··· Records supplied ···

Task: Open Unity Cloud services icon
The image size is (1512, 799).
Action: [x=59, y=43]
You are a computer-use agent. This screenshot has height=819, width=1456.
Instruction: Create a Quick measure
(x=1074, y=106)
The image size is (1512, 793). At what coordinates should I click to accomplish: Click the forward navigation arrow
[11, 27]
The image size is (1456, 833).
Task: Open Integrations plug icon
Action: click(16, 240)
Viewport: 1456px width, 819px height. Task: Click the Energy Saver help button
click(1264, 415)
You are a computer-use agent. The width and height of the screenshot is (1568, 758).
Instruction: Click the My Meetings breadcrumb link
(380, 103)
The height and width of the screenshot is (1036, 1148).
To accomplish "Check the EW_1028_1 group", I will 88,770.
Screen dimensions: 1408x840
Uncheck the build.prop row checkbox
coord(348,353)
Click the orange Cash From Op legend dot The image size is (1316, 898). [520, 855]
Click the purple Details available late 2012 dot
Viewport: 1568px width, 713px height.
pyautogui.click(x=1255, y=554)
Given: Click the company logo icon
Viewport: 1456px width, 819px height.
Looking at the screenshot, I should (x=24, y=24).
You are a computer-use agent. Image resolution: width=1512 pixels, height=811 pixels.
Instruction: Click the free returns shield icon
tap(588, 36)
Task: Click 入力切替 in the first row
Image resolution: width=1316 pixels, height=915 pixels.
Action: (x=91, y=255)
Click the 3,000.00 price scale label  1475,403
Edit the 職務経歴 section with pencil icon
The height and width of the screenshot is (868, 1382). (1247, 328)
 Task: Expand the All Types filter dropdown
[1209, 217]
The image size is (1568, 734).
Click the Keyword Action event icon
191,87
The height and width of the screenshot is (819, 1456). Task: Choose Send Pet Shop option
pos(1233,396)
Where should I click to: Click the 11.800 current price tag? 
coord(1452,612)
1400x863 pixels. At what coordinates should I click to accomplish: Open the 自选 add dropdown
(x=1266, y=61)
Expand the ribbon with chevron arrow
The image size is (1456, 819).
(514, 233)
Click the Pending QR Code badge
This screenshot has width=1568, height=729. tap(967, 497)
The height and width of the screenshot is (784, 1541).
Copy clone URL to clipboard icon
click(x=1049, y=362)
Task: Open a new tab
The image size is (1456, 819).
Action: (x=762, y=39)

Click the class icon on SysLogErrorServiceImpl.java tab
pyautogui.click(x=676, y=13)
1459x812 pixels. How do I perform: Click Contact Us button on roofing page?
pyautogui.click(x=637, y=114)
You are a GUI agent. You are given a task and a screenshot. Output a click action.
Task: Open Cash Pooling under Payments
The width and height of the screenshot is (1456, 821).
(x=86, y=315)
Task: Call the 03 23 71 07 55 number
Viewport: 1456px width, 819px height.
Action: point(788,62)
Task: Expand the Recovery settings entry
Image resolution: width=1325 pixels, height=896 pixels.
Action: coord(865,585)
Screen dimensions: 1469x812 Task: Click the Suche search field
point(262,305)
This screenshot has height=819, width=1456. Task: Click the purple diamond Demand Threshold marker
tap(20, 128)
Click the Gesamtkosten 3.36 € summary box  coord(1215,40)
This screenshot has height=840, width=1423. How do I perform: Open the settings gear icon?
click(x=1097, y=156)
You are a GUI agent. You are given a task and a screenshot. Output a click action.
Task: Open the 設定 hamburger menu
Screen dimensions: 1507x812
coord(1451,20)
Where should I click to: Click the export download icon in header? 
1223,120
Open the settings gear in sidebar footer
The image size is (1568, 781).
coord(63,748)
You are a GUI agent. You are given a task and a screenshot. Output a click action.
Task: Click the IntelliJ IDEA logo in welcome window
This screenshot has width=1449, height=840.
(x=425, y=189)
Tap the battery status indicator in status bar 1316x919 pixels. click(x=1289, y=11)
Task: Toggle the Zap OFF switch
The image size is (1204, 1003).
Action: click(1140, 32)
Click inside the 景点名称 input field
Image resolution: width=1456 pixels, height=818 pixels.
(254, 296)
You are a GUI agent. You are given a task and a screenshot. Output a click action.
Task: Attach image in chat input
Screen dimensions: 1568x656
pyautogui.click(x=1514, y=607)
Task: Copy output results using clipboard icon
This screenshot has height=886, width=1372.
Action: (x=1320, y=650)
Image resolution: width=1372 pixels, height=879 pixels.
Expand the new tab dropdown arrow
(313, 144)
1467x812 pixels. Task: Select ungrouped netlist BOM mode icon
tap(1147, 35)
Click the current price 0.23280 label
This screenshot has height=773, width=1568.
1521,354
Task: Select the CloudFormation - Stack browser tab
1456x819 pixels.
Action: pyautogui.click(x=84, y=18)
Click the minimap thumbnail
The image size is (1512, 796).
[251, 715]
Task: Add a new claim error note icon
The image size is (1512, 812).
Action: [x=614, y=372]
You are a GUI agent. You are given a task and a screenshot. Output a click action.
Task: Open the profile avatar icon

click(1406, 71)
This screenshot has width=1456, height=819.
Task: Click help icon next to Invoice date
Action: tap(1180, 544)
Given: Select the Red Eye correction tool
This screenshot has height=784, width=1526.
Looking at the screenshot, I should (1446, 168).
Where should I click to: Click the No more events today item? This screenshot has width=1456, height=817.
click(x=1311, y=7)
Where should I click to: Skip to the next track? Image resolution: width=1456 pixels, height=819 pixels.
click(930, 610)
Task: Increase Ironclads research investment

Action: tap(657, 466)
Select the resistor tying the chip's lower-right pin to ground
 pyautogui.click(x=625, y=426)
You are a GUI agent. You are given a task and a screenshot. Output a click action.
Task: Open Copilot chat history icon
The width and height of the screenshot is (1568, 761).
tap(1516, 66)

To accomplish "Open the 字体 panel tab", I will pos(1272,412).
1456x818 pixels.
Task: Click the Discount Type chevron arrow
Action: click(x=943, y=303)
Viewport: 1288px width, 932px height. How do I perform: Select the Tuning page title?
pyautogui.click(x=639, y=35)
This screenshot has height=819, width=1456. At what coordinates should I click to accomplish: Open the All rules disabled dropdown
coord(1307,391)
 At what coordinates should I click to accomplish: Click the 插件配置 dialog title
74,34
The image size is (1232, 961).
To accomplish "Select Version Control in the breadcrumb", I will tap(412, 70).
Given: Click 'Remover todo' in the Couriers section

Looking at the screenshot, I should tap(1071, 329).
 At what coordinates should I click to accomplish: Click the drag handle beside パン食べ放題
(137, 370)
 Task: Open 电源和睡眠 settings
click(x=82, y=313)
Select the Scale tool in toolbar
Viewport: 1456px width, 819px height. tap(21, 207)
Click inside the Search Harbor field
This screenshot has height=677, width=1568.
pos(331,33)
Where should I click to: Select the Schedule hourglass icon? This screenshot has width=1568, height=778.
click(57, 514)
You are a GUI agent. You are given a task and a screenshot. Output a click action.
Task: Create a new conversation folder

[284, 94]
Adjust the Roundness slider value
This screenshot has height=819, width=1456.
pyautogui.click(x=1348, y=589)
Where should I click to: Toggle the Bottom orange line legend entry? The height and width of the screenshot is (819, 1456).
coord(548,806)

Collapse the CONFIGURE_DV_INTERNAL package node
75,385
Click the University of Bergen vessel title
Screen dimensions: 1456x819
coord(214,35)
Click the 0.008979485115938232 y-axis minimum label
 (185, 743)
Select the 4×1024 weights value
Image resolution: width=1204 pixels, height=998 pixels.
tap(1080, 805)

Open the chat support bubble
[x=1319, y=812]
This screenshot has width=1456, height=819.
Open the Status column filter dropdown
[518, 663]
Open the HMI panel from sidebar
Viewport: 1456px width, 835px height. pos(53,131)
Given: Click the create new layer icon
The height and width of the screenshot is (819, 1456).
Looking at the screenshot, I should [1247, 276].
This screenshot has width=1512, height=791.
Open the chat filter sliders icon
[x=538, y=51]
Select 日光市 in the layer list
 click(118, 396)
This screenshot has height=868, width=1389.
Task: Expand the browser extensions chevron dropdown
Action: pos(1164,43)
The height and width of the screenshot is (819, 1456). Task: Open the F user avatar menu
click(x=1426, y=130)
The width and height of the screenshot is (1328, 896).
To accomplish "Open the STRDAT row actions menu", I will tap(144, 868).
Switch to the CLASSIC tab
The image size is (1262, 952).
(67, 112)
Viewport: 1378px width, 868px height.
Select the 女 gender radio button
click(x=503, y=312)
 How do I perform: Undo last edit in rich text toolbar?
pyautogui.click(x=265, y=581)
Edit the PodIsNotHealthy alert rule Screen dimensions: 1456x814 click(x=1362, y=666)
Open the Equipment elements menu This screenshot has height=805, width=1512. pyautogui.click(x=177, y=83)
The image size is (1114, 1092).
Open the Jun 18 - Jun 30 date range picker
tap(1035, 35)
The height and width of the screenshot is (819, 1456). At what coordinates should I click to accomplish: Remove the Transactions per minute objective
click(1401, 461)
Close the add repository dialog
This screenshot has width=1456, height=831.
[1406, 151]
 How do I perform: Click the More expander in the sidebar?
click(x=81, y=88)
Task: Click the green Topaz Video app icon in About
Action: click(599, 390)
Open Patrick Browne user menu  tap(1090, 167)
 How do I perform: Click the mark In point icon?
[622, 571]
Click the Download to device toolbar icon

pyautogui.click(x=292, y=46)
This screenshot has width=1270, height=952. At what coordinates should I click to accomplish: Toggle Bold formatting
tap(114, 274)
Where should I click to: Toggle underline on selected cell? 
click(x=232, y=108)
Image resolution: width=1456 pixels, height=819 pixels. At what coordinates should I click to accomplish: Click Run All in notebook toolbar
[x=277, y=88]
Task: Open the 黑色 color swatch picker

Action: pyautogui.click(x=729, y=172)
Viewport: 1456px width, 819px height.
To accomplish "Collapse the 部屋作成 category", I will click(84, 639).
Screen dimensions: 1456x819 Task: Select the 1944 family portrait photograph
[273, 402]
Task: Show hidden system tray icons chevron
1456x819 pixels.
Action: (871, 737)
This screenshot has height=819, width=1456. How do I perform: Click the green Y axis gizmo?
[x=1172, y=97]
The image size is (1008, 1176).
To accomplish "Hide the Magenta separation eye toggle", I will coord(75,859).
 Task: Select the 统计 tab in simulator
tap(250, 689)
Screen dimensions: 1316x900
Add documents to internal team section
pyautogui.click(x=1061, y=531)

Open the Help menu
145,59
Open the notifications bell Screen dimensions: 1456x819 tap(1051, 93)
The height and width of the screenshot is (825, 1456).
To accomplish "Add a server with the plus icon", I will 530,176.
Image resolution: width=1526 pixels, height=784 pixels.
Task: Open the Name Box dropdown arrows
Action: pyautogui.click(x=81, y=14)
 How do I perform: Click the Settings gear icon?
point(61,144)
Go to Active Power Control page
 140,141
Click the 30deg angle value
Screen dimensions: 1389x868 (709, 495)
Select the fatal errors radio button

···

Taking the line with "Open the Help menu" as the start and the last line of the data above as the end, write out those two lines and every line between them exactly, and only those.

Open the Help menu
145,59
Open the notifications bell Screen dimensions: 1456x819 tap(1051, 93)
The height and width of the screenshot is (825, 1456).
To accomplish "Add a server with the plus icon", I will 530,176.
Image resolution: width=1526 pixels, height=784 pixels.
Task: Open the Name Box dropdown arrows
Action: pyautogui.click(x=81, y=14)
 How do I perform: Click the Settings gear icon?
point(61,144)
Go to Active Power Control page
 140,141
Click the 30deg angle value
Screen dimensions: 1389x868 (709, 495)
Select the fatal errors radio button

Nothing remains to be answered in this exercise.